• [DATA SUPPLIED]
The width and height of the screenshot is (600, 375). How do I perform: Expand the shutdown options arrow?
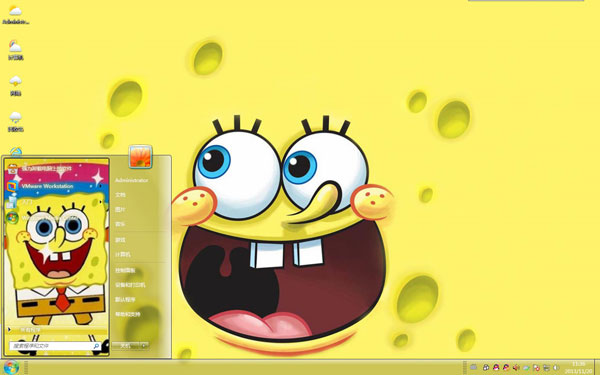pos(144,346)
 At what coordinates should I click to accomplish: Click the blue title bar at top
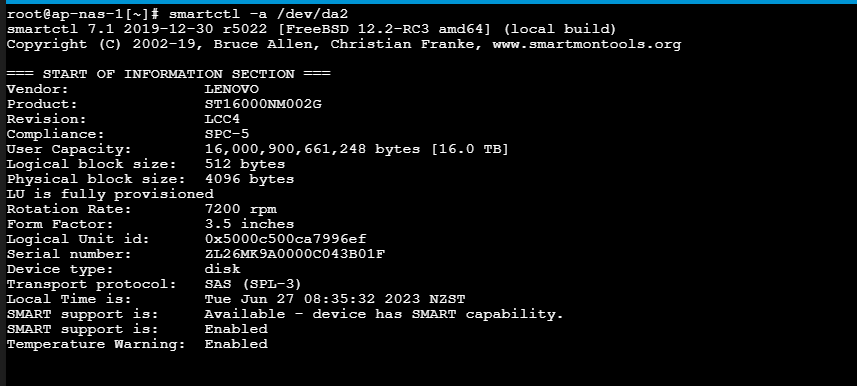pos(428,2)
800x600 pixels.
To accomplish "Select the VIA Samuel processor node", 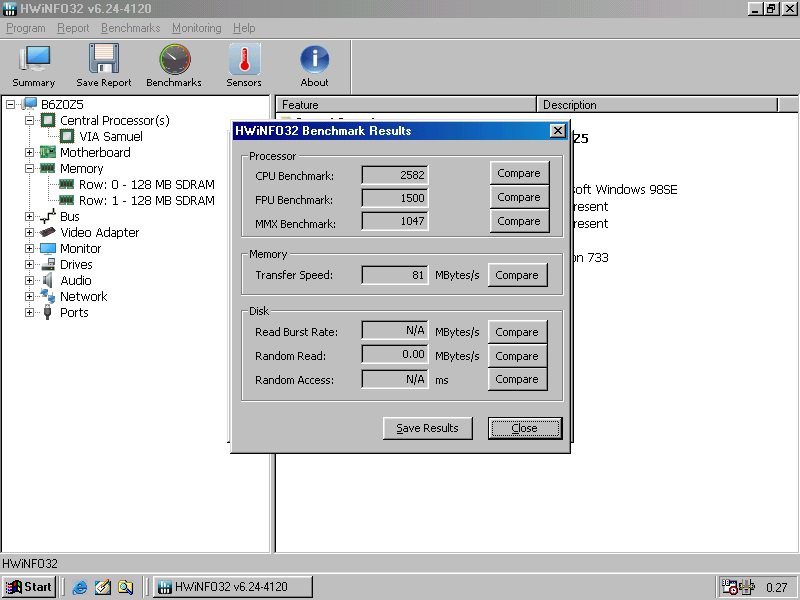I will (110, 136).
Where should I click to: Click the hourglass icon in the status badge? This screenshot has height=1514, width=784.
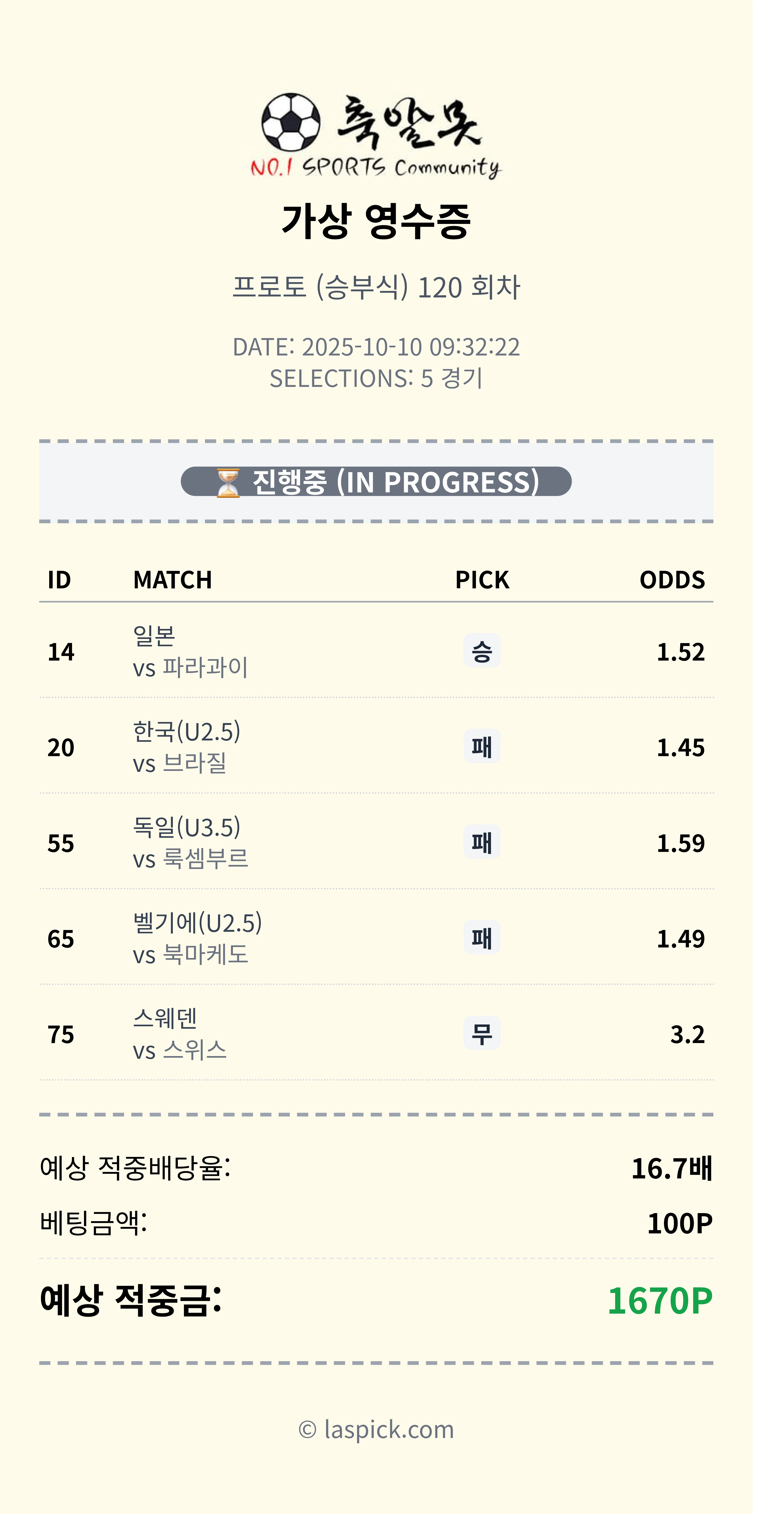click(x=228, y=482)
...
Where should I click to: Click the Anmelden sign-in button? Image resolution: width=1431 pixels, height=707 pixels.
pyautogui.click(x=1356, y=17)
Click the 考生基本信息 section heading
---
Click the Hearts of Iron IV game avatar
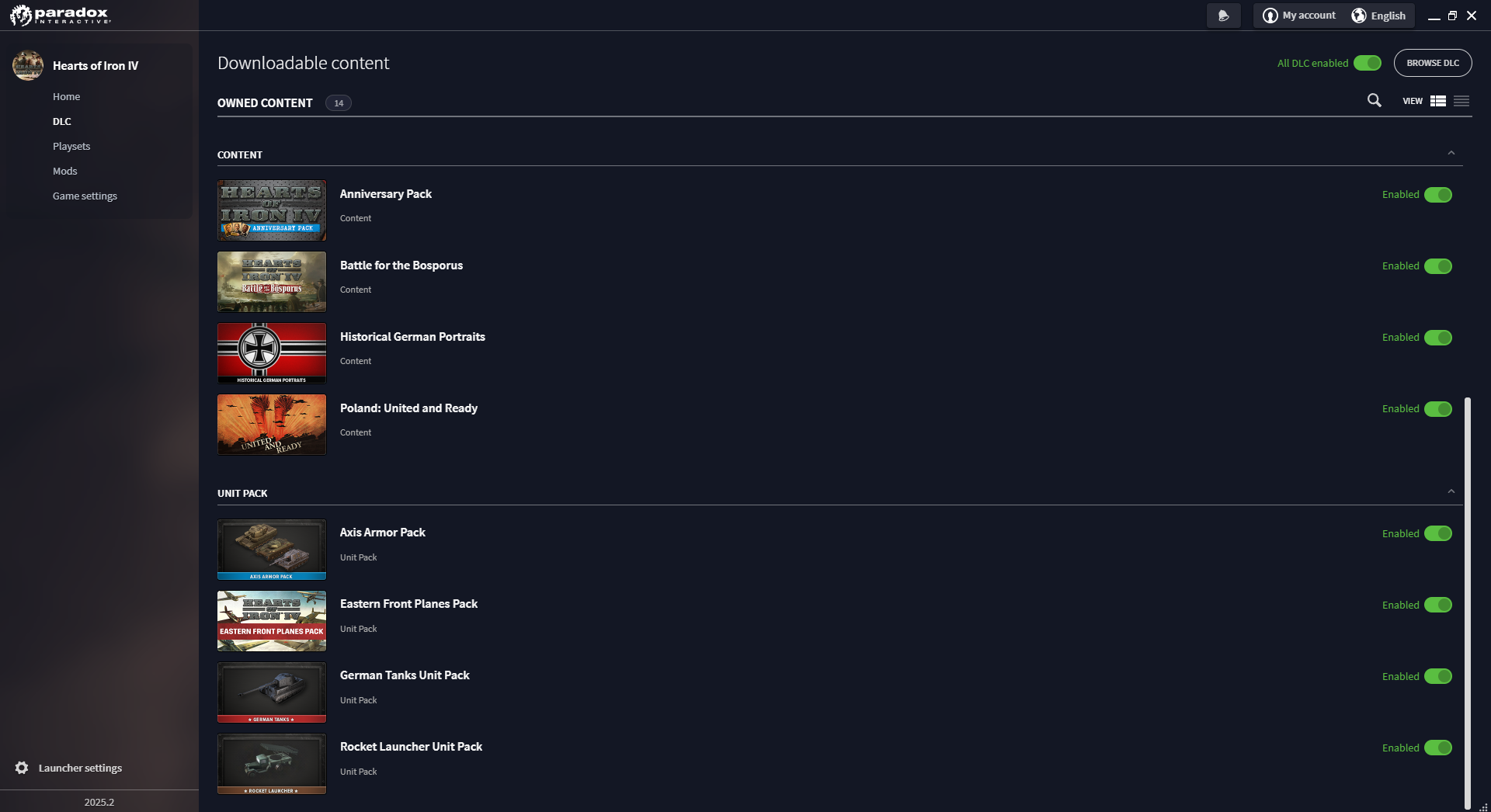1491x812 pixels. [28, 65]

• [DIRECTIONS FOR THIS TASK]
Please return the material above only from the line that holds "The width and" through the line that holds "800x600 pixels.", exactly as it stands, ends included and pictures omitted.

• [FINISHED TASK]
The width and height of the screenshot is (600, 375). How do I perform: Expand the shutdown options arrow?
pos(144,346)
 At what coordinates should I click to accomplish: Click the blue title bar at top
pos(428,2)
800x600 pixels.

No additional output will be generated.